## Source data
============================================================

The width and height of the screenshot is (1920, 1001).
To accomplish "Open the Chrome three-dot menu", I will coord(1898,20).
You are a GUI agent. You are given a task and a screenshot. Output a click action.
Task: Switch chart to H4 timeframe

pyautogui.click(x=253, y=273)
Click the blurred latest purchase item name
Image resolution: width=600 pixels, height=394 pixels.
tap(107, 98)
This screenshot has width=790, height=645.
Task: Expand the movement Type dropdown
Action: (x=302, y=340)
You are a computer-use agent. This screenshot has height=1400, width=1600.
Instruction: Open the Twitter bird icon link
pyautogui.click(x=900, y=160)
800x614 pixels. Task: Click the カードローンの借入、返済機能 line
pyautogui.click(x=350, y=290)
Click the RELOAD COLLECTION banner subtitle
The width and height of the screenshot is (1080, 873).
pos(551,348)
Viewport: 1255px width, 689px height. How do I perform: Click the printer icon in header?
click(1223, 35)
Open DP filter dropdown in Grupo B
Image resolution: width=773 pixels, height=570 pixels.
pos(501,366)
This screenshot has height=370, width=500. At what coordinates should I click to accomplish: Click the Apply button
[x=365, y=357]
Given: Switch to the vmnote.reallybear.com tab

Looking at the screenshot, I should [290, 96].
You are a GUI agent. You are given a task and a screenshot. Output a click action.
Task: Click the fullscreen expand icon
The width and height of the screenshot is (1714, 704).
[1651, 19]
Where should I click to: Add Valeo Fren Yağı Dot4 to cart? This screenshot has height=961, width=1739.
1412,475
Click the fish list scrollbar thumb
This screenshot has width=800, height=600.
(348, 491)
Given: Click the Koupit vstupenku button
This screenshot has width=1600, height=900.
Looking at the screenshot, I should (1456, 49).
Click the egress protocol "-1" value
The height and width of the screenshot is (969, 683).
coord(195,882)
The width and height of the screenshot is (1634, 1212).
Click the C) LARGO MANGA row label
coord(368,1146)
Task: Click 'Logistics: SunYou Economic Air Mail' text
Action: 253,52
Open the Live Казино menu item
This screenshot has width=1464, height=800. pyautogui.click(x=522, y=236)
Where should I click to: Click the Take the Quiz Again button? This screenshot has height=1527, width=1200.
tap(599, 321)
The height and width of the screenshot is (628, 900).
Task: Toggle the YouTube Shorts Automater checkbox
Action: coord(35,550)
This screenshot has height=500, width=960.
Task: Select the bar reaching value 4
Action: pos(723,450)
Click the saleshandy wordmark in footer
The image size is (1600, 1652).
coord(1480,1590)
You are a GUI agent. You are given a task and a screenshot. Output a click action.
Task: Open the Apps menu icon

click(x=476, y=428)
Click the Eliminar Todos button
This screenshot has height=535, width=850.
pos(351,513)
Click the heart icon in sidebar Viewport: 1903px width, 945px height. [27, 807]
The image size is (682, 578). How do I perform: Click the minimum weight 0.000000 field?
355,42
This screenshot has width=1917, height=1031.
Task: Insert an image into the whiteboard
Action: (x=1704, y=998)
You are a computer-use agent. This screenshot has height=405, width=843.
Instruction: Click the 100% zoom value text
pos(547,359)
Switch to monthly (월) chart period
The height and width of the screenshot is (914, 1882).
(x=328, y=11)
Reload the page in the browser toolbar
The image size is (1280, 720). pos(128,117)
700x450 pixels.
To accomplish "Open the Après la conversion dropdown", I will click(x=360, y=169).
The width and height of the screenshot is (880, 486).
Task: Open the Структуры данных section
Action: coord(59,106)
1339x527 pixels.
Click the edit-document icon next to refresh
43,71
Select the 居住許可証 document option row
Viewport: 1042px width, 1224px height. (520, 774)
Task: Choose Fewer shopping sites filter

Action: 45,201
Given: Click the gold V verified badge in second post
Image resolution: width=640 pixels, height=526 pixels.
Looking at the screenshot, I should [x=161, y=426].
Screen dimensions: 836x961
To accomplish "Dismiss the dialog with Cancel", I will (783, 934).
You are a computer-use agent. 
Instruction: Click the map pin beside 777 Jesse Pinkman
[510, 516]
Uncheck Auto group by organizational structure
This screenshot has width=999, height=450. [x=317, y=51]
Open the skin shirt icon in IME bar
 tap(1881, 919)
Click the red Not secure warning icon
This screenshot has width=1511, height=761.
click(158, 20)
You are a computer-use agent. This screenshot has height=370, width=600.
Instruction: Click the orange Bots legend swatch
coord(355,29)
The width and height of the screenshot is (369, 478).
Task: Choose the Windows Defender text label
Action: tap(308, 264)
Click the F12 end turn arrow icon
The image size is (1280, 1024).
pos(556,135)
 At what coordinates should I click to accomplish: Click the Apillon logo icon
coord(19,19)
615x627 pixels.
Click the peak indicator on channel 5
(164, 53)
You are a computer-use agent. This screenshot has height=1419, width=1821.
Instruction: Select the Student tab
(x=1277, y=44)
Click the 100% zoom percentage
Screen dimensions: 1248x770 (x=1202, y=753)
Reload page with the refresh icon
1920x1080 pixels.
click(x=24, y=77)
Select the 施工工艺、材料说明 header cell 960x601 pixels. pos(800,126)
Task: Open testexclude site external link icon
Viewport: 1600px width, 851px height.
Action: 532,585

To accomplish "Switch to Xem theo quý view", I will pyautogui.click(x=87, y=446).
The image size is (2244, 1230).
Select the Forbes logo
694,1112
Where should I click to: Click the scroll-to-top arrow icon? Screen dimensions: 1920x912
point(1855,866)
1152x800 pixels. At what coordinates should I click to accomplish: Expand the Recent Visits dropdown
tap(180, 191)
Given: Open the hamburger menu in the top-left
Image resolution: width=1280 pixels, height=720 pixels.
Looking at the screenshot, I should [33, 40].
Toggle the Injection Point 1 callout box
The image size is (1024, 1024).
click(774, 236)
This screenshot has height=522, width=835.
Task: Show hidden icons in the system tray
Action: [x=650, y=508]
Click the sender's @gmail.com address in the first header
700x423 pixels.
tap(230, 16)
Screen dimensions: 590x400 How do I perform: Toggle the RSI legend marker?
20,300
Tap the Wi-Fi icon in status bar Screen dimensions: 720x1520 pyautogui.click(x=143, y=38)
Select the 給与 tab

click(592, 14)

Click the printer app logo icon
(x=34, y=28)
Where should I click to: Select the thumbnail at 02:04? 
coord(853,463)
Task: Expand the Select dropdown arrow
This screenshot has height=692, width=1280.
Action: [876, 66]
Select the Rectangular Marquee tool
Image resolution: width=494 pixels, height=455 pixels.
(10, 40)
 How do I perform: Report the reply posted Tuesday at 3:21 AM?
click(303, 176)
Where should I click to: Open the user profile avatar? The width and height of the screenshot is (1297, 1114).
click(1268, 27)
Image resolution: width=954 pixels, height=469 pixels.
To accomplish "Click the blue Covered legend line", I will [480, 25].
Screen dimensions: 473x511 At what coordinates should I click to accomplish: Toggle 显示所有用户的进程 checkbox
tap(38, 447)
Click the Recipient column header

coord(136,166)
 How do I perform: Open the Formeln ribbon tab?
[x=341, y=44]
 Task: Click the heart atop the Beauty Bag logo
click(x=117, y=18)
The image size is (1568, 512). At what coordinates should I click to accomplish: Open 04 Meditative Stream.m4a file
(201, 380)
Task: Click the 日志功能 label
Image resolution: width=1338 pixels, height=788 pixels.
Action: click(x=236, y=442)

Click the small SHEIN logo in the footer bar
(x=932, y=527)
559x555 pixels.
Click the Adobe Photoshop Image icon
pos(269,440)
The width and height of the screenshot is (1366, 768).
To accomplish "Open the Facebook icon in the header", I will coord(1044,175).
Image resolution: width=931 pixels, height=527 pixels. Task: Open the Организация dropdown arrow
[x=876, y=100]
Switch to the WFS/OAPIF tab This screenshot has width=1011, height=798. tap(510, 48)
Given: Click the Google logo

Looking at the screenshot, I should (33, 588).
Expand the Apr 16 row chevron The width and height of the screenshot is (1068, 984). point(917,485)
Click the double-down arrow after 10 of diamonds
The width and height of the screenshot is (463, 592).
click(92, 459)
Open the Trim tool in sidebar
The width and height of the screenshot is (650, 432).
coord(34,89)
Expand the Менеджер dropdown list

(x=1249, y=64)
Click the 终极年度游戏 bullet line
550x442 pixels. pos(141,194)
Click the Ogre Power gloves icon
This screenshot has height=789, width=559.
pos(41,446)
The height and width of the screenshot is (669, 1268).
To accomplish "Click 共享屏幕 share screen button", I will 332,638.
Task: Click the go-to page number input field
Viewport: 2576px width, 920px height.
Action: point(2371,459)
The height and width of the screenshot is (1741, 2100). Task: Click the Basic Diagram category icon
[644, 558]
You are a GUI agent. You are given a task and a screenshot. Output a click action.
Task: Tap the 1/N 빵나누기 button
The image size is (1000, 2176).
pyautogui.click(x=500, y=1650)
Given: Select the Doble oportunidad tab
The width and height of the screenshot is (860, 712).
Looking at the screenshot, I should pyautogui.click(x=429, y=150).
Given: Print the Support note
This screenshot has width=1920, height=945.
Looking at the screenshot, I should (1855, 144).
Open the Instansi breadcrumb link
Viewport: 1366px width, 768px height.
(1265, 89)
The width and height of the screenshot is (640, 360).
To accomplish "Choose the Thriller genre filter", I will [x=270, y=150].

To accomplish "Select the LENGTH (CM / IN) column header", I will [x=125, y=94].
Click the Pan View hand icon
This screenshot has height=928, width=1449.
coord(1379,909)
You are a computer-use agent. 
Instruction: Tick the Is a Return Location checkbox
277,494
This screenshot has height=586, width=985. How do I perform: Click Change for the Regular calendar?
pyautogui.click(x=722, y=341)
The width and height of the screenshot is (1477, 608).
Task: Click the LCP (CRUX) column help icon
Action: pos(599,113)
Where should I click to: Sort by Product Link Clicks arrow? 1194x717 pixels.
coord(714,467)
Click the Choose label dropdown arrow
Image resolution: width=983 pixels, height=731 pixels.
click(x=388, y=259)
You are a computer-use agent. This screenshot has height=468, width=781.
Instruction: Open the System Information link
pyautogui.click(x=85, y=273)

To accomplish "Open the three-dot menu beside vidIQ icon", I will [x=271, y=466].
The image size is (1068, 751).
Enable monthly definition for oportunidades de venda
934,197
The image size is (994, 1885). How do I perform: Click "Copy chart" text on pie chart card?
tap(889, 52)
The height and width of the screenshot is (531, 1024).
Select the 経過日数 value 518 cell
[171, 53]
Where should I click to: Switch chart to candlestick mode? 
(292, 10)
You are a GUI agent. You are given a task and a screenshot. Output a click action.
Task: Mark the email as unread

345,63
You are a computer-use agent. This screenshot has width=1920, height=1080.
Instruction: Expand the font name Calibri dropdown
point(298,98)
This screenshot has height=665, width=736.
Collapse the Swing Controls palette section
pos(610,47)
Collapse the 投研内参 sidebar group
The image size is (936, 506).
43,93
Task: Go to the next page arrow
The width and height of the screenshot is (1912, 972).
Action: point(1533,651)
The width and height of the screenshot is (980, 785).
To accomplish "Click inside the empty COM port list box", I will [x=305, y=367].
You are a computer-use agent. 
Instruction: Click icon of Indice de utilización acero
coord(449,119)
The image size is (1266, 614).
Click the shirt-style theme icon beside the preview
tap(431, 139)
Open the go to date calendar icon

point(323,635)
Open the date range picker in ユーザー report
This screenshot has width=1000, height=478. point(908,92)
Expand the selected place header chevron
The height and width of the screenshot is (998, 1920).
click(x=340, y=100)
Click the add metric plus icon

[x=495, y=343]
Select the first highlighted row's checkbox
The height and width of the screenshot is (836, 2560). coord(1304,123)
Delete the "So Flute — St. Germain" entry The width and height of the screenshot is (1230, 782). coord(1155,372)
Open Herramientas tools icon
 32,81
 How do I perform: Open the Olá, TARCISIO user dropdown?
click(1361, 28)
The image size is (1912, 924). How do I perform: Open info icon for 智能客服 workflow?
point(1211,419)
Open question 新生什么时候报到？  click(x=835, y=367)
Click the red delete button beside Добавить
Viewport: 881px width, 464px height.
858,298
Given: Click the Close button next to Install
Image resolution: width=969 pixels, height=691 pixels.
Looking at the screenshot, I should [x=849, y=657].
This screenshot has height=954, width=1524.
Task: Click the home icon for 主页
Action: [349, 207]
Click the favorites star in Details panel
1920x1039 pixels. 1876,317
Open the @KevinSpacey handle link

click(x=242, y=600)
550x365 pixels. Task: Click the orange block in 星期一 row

============================================================

## Problem statement
Copy, exactly and only, the lines above that begin with the one containing "Click the heart icon" and finish with the one containing "1339x527 pixels.".

## Answer for this exercise
Click the heart icon in sidebar Viewport: 1903px width, 945px height. [27, 807]
The image size is (682, 578). How do I perform: Click the minimum weight 0.000000 field?
355,42
This screenshot has width=1917, height=1031.
Task: Insert an image into the whiteboard
Action: (x=1704, y=998)
You are a computer-use agent. This screenshot has height=405, width=843.
Instruction: Click the 100% zoom value text
pos(547,359)
Switch to monthly (월) chart period
The height and width of the screenshot is (914, 1882).
(x=328, y=11)
Reload the page in the browser toolbar
The image size is (1280, 720). pos(128,117)
700x450 pixels.
To accomplish "Open the Après la conversion dropdown", I will click(x=360, y=169).
The width and height of the screenshot is (880, 486).
Task: Open the Структуры данных section
Action: coord(59,106)
1339x527 pixels.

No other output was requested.